Task brief
The requested output is every line from the one with "Click the Ajax" through the last line below, printed exactly.

++++ Dataset records

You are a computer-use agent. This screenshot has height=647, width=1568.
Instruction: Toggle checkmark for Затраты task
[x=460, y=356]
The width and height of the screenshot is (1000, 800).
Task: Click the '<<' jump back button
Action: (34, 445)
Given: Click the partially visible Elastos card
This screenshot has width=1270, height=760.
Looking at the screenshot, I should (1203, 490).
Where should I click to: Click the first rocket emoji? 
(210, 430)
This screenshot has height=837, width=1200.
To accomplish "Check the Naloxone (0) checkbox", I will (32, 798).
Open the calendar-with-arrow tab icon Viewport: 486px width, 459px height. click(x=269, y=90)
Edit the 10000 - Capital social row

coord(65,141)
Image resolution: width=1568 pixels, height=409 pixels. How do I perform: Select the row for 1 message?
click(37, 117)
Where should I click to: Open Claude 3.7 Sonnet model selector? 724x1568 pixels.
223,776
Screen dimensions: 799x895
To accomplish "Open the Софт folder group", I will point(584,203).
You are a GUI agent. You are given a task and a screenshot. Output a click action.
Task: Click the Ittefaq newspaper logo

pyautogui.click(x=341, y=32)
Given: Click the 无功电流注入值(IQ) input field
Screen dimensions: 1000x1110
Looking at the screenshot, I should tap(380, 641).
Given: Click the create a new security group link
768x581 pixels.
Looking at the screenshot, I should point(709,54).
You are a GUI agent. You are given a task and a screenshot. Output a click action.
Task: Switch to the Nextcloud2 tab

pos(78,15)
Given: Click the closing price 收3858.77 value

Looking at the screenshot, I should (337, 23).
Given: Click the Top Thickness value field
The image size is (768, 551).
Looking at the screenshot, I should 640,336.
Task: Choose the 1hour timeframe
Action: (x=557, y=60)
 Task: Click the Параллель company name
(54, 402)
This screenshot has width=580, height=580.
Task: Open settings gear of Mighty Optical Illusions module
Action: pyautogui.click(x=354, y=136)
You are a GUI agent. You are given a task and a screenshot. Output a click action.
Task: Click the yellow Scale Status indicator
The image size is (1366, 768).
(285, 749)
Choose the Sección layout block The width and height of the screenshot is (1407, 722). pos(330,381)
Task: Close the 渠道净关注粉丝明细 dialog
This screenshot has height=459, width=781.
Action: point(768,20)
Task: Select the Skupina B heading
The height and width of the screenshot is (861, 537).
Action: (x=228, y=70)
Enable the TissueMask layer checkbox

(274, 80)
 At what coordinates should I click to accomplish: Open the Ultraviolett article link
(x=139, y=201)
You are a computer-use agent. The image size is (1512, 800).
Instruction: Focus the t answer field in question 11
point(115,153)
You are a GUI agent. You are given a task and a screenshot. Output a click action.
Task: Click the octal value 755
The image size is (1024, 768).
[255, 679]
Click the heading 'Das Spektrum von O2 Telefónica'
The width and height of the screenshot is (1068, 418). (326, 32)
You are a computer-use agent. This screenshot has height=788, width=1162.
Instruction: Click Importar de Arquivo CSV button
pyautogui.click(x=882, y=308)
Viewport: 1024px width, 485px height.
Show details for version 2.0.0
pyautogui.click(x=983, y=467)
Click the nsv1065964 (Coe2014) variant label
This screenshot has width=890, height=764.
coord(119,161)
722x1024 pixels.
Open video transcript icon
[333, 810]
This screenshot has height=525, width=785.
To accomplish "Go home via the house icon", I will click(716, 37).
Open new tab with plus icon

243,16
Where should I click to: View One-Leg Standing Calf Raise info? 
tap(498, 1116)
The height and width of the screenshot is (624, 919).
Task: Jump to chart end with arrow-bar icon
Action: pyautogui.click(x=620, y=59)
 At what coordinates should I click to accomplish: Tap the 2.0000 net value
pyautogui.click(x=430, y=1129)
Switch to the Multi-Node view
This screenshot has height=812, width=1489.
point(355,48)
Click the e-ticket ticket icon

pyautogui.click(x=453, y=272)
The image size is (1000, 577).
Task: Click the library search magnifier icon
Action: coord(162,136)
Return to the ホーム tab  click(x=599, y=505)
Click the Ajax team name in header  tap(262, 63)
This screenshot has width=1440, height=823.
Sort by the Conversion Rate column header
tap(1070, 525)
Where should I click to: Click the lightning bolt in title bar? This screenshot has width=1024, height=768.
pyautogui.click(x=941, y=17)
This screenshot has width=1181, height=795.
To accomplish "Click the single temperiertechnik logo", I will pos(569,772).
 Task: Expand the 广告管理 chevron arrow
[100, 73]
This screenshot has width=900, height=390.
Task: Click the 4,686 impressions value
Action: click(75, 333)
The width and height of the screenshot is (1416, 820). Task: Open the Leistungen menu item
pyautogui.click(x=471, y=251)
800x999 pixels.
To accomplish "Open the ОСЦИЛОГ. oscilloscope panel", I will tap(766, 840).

++++++++

Reply
Click the Ajax team name in header  tap(262, 63)
This screenshot has width=1440, height=823.
Sort by the Conversion Rate column header
tap(1070, 525)
Where should I click to: Click the lightning bolt in title bar? This screenshot has width=1024, height=768.
pyautogui.click(x=941, y=17)
This screenshot has width=1181, height=795.
To accomplish "Click the single temperiertechnik logo", I will pos(569,772).
 Task: Expand the 广告管理 chevron arrow
[100, 73]
This screenshot has width=900, height=390.
Task: Click the 4,686 impressions value
Action: click(75, 333)
The width and height of the screenshot is (1416, 820). Task: Open the Leistungen menu item
pyautogui.click(x=471, y=251)
800x999 pixels.
To accomplish "Open the ОСЦИЛОГ. oscilloscope panel", I will tap(766, 840).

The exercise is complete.